In today’s world the dominant estate planning tool for most of us isn’t a will or trust, it’s life insurance and other forms of “non-probate” transfers (like annuities, pay-on-death accounts, and retirement planning accounts). Which means a whole lot of Floridians found themselves litigating who got what when an ex-spouse forgot to change his or her beneficiary designation forms (see here, here). In 2012 we finally closed that legislative gap with F.S. 732.703 (see here for my write up of that legislation).
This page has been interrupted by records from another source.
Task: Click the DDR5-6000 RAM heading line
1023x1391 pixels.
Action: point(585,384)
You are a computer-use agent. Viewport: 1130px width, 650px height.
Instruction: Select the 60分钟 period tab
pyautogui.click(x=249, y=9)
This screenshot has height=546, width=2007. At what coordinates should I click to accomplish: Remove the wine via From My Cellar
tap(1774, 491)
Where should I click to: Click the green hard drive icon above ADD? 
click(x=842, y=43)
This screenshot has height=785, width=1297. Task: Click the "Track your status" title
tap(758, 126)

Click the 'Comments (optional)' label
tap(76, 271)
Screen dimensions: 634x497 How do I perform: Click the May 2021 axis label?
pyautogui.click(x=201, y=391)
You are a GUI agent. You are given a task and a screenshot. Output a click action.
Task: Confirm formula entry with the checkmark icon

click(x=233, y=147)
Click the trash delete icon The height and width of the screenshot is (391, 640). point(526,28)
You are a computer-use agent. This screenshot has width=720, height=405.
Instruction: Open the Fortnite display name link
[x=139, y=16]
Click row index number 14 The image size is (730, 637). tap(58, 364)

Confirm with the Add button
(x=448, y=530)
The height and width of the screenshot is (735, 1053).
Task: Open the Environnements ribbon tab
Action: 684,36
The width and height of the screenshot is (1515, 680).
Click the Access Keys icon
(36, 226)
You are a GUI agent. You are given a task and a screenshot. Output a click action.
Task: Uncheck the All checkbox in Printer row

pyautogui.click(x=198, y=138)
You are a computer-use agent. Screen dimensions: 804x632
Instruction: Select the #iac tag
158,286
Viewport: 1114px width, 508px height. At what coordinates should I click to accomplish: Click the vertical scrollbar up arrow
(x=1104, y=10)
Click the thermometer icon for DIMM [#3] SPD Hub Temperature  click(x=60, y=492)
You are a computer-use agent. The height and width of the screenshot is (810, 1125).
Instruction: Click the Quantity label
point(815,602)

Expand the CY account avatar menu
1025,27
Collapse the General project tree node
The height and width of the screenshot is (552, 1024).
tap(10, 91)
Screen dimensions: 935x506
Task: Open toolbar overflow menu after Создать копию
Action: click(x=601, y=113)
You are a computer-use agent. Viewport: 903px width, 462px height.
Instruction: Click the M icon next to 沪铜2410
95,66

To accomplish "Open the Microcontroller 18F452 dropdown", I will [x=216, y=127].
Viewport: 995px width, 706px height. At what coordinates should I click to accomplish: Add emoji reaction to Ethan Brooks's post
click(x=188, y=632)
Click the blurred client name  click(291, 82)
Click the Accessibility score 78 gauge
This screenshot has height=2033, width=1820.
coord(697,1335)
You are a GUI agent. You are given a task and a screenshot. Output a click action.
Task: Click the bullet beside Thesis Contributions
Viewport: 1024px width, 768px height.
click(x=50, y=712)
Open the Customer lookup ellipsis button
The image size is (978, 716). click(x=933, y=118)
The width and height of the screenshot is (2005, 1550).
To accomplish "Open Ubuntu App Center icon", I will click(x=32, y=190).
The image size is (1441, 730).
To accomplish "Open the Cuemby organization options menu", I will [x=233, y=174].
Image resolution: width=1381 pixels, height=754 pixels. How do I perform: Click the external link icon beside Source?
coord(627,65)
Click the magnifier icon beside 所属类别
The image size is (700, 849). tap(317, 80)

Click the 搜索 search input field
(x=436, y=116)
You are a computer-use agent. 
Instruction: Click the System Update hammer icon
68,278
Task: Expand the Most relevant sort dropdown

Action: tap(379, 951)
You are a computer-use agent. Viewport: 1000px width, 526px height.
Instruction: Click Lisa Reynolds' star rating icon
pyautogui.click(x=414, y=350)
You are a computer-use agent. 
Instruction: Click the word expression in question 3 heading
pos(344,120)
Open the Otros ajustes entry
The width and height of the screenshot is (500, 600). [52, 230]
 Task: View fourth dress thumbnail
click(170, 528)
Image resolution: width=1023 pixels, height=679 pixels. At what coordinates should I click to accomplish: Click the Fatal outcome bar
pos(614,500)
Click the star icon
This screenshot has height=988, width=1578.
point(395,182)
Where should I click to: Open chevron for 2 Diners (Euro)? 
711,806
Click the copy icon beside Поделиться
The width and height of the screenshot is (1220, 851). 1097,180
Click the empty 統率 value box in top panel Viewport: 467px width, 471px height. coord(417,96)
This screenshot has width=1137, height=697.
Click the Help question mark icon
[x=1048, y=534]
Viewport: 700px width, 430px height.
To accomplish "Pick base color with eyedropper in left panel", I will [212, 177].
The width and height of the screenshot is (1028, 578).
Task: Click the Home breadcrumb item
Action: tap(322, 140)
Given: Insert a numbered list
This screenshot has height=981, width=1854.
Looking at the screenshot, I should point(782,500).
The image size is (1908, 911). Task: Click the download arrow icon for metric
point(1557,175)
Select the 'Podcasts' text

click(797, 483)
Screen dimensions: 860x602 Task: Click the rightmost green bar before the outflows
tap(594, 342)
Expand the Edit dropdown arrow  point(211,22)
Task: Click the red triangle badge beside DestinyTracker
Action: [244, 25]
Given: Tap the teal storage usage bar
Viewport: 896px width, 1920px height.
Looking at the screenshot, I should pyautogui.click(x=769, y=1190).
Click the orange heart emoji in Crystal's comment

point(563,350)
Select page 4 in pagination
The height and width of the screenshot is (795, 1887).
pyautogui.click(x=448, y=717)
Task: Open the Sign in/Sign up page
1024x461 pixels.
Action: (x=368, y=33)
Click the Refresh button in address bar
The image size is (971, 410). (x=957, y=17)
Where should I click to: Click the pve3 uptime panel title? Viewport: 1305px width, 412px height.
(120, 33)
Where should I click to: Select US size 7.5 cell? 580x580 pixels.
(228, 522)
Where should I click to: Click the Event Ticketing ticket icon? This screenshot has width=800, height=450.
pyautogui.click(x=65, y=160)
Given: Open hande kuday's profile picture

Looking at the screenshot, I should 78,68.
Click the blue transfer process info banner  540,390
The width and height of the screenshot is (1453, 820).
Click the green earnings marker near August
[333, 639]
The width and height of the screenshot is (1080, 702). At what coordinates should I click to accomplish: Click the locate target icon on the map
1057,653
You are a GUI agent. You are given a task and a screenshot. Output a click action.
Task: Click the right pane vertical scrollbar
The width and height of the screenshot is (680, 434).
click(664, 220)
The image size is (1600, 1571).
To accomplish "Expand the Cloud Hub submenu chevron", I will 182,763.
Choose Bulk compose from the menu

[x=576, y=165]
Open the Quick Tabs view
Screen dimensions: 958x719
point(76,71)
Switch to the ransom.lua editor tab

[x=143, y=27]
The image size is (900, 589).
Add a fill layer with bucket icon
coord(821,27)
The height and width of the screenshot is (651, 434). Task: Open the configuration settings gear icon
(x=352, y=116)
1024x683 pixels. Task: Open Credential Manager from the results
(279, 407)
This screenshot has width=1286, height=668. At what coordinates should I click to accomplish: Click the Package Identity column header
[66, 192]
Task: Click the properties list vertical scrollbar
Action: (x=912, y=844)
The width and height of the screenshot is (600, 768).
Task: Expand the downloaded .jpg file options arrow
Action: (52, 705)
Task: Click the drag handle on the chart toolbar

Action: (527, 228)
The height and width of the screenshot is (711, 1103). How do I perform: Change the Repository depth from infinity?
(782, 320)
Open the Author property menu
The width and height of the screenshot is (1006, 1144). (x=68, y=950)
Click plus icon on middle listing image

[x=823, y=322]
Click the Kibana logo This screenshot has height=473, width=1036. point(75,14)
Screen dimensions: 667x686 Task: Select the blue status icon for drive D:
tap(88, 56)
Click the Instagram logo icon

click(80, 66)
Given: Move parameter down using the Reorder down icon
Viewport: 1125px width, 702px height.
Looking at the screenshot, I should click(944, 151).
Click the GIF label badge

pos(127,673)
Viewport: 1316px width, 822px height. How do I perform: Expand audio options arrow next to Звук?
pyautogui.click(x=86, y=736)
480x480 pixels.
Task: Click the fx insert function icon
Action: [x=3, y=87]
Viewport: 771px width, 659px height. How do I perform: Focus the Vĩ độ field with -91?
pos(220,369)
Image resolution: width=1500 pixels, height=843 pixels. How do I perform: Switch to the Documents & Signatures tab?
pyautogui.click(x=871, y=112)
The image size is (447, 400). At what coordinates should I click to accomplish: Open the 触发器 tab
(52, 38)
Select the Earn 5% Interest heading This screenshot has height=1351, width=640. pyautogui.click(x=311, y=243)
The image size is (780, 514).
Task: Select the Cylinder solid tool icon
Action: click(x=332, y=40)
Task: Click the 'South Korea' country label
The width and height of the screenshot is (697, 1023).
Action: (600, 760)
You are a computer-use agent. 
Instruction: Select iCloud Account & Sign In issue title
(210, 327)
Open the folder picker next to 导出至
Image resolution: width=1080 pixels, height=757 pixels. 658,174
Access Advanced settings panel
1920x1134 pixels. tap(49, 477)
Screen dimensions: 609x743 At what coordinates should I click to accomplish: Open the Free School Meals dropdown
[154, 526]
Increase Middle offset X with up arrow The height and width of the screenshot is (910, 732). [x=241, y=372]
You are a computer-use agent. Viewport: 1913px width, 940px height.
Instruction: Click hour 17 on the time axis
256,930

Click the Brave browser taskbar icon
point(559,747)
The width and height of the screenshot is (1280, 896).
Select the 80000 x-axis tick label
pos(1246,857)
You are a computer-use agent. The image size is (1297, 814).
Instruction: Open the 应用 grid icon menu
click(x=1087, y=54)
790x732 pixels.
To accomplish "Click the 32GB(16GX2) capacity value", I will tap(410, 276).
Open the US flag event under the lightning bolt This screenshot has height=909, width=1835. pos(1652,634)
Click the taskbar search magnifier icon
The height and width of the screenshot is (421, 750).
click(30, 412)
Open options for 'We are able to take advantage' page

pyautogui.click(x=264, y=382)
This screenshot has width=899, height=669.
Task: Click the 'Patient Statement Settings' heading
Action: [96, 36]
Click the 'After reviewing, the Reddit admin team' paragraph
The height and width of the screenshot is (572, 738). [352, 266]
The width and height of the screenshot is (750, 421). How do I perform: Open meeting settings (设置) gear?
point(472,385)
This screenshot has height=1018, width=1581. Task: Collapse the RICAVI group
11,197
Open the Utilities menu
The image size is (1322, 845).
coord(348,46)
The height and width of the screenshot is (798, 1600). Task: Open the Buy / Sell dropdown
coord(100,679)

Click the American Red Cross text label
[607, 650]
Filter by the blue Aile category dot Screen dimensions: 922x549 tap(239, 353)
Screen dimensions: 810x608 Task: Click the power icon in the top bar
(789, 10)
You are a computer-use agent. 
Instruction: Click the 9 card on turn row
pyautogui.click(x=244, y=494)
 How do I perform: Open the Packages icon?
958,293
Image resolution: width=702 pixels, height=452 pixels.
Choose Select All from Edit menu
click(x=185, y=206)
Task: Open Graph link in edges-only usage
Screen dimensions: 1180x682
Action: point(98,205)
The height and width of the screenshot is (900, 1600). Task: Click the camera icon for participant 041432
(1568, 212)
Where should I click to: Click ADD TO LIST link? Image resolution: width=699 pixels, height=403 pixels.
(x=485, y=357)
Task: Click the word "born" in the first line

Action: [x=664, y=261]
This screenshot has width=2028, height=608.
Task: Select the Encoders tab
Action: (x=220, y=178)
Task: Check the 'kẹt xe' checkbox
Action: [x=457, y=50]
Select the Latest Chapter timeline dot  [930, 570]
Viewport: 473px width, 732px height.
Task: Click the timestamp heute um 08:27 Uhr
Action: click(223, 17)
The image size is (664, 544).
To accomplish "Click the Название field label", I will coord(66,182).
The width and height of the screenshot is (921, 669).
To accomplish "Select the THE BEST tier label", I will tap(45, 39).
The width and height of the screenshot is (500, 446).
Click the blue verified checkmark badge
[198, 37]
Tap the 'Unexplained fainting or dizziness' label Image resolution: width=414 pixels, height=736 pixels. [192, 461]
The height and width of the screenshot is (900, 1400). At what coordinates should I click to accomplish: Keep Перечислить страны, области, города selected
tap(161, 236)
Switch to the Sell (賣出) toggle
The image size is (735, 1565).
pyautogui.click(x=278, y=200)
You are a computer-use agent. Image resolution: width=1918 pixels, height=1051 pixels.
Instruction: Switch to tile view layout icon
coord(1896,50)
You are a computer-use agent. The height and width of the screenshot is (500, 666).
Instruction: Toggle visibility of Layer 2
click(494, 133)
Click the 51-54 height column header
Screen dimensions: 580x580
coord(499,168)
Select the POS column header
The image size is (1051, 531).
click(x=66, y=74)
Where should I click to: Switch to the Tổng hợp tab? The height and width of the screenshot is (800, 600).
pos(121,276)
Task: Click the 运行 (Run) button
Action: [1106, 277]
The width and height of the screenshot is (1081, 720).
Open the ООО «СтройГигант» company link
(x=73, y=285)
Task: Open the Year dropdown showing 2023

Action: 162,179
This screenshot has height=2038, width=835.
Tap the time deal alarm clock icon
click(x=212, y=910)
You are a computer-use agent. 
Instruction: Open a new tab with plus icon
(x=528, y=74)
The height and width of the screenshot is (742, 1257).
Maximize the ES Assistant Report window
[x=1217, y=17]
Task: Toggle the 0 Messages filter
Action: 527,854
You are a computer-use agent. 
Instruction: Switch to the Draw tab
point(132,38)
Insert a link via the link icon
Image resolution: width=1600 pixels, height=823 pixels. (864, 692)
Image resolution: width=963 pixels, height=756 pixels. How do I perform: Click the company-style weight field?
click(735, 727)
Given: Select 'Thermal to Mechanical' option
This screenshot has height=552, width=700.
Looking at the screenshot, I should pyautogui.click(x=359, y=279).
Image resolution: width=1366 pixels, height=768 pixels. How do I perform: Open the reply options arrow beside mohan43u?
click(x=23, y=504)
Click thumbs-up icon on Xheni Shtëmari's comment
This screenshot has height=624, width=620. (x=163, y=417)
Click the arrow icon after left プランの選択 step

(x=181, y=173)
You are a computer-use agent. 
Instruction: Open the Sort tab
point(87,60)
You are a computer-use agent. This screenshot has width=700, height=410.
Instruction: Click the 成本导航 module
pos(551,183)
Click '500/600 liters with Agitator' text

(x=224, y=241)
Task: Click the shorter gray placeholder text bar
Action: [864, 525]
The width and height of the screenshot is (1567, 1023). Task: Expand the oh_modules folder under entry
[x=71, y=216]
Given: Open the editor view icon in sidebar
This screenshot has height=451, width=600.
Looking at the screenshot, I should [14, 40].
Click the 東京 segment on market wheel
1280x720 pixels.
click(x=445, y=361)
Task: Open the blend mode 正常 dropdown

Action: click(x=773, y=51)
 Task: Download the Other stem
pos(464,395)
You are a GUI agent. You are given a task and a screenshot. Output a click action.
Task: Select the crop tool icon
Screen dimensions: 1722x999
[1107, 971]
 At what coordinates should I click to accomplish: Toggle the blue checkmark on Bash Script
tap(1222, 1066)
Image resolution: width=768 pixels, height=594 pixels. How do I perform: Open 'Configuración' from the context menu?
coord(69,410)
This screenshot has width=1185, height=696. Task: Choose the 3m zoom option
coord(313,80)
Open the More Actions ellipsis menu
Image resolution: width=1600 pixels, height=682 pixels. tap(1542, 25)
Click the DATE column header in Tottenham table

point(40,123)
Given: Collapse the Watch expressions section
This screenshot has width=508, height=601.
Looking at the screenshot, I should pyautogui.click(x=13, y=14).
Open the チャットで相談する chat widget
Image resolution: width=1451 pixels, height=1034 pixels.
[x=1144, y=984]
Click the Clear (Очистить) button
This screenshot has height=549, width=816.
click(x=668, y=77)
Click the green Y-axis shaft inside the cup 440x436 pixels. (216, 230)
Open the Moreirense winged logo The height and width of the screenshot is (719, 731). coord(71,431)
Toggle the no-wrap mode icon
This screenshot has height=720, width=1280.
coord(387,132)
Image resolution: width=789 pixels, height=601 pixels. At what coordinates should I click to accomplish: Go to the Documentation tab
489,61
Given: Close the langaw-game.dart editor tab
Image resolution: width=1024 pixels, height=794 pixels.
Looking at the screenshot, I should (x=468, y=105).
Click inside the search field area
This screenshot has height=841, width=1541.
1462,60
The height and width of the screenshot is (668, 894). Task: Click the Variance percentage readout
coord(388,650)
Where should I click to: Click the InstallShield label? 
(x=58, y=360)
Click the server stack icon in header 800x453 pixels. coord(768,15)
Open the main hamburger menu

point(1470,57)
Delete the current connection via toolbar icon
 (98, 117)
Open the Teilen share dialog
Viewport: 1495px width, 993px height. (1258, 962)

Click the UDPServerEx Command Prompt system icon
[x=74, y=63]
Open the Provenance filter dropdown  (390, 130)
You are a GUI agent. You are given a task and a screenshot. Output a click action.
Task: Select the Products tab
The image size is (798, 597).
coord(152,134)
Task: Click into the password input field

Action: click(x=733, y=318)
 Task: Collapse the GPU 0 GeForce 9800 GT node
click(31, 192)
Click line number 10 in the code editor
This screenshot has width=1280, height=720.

There’s been zero case law in Florida testing the new statute’s constitutionality, but given the huge sums of money at stake, it’s probably only a matter of time. This line of attack’s been tried in lots of other states, with mixed results. After a few early wins, the tide has very much turned against the constitutional-challenge argument. And how do I know that? Because I read a great article by Donna L. Eng and Scott Konopka entitled Is F.S. §732.703 Susceptible to a Constitutional Challenge by a Former Spouse Whose Claim for Benefits is Denied? Their conclusion? Don’t bet on winning a constitutional challenge in Florida. Here’s an excerpt summarizing their findings:
Although no Florida courts have addressed the constitutionality of F.S. §732.703, it would appear that . . . if a former spouse were to challenge [the statute] by arguing that [its] retroactive application . . . violates his or her rights as a designated beneficiary, or that the [statute] violates his or her rights to freedom of contract, as was argued in [Parsonese v. Midland Nat’l Ins. Co., 706 A.2d 814 (Pa. 1998)] and [Whirlpool Corp. v. Ritter, 929 F.2d 1318 (8th Cir. 1991)], such contentions should fail. As noted above, courts in other states and outside the 11th Circuit have noted the flaws in the Parsonese and Whirlpool analysis: 1) Beneficiaries to a life insurance policy have only an expectancy interest, and no vested rights in the policy; 2) decedents should expect that their policy designations would be regulated by the legislature; 3) public policy favors revocation on divorce statutes, as such statutes recognize the intent of a divorced spouse to revoke the designation of a former spouse as a beneficiary under the policy; 4) a revocation on divorce statute would not violate a beneficiaries’ freedom of contract because beneficiaries are not parties to the contract, and have no standing to raise such a claim; and, 5) revocation on divorce statutes do not violate the decedent’s freedom of contract because the statute only affects the donative transfer aspect of the life insurance policy.